Q. 借金の時効期間と時効の援用について教えてください。

A

1. 改正民法が施行された令和2年4月1日以降に生じた業者への借金については、原則としてその支払期日から5年で消滅時効となります。

一方、令和2年4月1日よりも前に生じた借金については、消滅時効期間は会社から借り入れた借金については原則5年となり、会社ではない信用金庫等から借り入れた借金は原則10年となります。

ただし、消滅時効期間の詳細については、事案によって異なる可能性もありますので、詳しくはご相談ください。

2. 時効の援用というのは、債務者が消滅時効期間を経過している借金について、借金を消滅させる意思表示をすることです。

消滅時効期間が経過しても、自動的に借金が消滅するわけではありませんので、消滅させるためには時効の援用が必要です。

また、時効の援用までに、債務者が一部弁済する等債務を認めてしまう行為などをしてしまいますと、時効の更新(旧法では時効の中断)として、消滅時効の主張ができなくなる可能性も出てきてしまいます。

時効の援用方法については、債権者に対して意思表示をすればよいのですが、書面で残しておかないと後日、時効の援用をしたかどうか争いになることがありますので、時効の援用は書面で行った方が無難です(書面で行う場合にも内容証明郵便等で行った方がより確実です。
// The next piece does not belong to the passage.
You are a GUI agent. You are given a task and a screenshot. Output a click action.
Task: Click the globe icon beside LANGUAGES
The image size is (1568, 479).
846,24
)。

3. 今回のように、お話をお伺いした限りは既に借金は消滅時効で消滅している可能性が高い場合でも、実は裁判等が行われており、消滅時効の主張ができない可能性もあります。

ご自身の借金が時効にかかっているかどうかだけでなく、時効の援用についての方法や、万が一借金が時効にかかっていなかったときにどうすべきなのか等についても、ご不安な場合は弁護士に相談されることをお勧め致します。